» **Exercise details**
The entries should be given again in full. Alter nothing.

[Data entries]
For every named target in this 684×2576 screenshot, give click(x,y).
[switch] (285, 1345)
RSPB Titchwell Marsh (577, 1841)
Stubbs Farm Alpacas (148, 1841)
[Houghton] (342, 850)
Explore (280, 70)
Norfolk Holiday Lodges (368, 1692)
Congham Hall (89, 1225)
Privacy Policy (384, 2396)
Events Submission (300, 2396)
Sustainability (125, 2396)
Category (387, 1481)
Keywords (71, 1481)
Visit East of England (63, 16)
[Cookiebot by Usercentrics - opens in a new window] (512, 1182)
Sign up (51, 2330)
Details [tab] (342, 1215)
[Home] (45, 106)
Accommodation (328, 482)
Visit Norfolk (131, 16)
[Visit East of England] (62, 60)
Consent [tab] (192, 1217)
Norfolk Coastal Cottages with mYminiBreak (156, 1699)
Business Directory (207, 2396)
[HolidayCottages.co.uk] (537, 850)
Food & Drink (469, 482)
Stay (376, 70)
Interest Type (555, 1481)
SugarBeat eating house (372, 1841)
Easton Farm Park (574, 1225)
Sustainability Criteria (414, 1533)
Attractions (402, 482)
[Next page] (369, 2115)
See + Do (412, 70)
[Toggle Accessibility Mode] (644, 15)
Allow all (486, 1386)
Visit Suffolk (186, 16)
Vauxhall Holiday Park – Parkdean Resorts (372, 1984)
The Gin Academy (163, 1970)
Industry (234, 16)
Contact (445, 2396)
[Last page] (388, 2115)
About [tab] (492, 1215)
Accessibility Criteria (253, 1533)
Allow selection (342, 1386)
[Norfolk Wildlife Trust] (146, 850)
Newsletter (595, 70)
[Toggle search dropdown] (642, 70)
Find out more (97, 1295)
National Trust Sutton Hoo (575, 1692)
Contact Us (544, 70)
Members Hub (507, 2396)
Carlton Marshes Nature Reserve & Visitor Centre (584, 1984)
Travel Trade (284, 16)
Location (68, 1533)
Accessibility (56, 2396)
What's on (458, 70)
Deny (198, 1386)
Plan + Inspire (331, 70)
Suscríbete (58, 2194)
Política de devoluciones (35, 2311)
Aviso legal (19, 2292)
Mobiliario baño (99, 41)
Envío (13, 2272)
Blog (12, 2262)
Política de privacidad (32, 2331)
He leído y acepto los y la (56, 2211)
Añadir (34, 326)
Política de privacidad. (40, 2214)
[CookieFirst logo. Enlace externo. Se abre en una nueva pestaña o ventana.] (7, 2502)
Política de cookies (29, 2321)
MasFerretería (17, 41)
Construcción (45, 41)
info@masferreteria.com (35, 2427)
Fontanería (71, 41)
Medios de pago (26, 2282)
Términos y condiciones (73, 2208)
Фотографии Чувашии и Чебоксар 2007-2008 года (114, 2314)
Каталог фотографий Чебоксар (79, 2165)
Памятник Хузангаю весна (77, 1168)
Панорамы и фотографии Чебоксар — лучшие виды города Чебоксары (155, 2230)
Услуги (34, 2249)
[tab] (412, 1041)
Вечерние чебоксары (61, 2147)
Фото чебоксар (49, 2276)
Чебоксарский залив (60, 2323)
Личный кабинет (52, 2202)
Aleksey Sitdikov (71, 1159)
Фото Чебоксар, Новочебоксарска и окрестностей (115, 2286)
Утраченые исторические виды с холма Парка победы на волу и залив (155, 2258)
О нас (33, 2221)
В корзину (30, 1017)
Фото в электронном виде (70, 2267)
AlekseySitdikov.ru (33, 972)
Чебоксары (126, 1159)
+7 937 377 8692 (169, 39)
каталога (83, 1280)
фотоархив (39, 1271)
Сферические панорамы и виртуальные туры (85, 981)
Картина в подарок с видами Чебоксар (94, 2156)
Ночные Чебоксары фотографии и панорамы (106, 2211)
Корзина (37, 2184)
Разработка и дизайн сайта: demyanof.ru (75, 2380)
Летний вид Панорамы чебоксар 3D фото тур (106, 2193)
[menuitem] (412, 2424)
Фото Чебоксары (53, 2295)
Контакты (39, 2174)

» **Output below**
For every named target in this 684×2576 screenshot, give click(x,y).
[switch] (285, 1345)
RSPB Titchwell Marsh (577, 1841)
Stubbs Farm Alpacas (148, 1841)
[Houghton] (342, 850)
Explore (280, 70)
Norfolk Holiday Lodges (368, 1692)
Congham Hall (89, 1225)
Privacy Policy (384, 2396)
Events Submission (300, 2396)
Sustainability (125, 2396)
Category (387, 1481)
Keywords (71, 1481)
Visit East of England (63, 16)
[Cookiebot by Usercentrics - opens in a new window] (512, 1182)
Sign up (51, 2330)
Details [tab] (342, 1215)
[Home] (45, 106)
Accommodation (328, 482)
Visit Norfolk (131, 16)
[Visit East of England] (62, 60)
Consent [tab] (192, 1217)
Norfolk Coastal Cottages with mYminiBreak (156, 1699)
Business Directory (207, 2396)
[HolidayCottages.co.uk] (537, 850)
Food & Drink (469, 482)
Stay (376, 70)
Interest Type (555, 1481)
SugarBeat eating house (372, 1841)
Easton Farm Park (574, 1225)
Sustainability Criteria (414, 1533)
Attractions (402, 482)
[Next page] (369, 2115)
See + Do (412, 70)
[Toggle Accessibility Mode] (644, 15)
Allow all (486, 1386)
Visit Suffolk (186, 16)
Vauxhall Holiday Park – Parkdean Resorts (372, 1984)
The Gin Academy (163, 1970)
Industry (234, 16)
Contact (445, 2396)
[Last page] (388, 2115)
About [tab] (492, 1215)
Accessibility Criteria (253, 1533)
Allow selection (342, 1386)
[Norfolk Wildlife Trust] (146, 850)
Newsletter (595, 70)
[Toggle search dropdown] (642, 70)
Find out more (97, 1295)
National Trust Sutton Hoo (575, 1692)
Contact Us (544, 70)
Members Hub (507, 2396)
Carlton Marshes Nature Reserve & Visitor Centre (584, 1984)
Travel Trade (284, 16)
Location (68, 1533)
Accessibility (56, 2396)
What's on (458, 70)
Deny (198, 1386)
Plan + Inspire (331, 70)
Suscríbete (58, 2194)
Política de devoluciones (35, 2311)
Aviso legal (19, 2292)
Mobiliario baño (99, 41)
Envío (13, 2272)
Blog (12, 2262)
Política de privacidad (32, 2331)
He leído y acepto los y la (56, 2211)
Añadir (34, 326)
Política de privacidad. (40, 2214)
[CookieFirst logo. Enlace externo. Se abre en una nueva pestaña o ventana.] (7, 2502)
Política de cookies (29, 2321)
MasFerretería (17, 41)
Construcción (45, 41)
info@masferreteria.com (35, 2427)
Fontanería (71, 41)
Medios de pago (26, 2282)
Términos y condiciones (73, 2208)
Фотографии Чувашии и Чебоксар 2007-2008 года (114, 2314)
Каталог фотографий Чебоксар (79, 2165)
Памятник Хузангаю весна (77, 1168)
Панорамы и фотографии Чебоксар — лучшие виды города Чебоксары (155, 2230)
Услуги (34, 2249)
[tab] (412, 1041)
Вечерние чебоксары (61, 2147)
Фото чебоксар (49, 2276)
Чебоксарский залив (60, 2323)
Личный кабинет (52, 2202)
Aleksey Sitdikov (71, 1159)
Фото Чебоксар, Новочебоксарска и окрестностей (115, 2286)
Утраченые исторические виды с холма Парка победы на волу и залив (155, 2258)
О нас (33, 2221)
В корзину (30, 1017)
Фото в электронном виде (70, 2267)
AlekseySitdikov.ru (33, 972)
Чебоксары (126, 1159)
+7 937 377 8692 (169, 39)
каталога (83, 1280)
фотоархив (39, 1271)
Сферические панорамы и виртуальные туры (85, 981)
Картина в подарок с видами Чебоксар (94, 2156)
Ночные Чебоксары фотографии и панорамы (106, 2211)
Корзина (37, 2184)
Разработка и дизайн сайта: demyanof.ru (75, 2380)
Летний вид Панорамы чебоксар 3D фото тур (106, 2193)
[menuitem] (412, 2424)
Фото Чебоксары (53, 2295)
Контакты (39, 2174)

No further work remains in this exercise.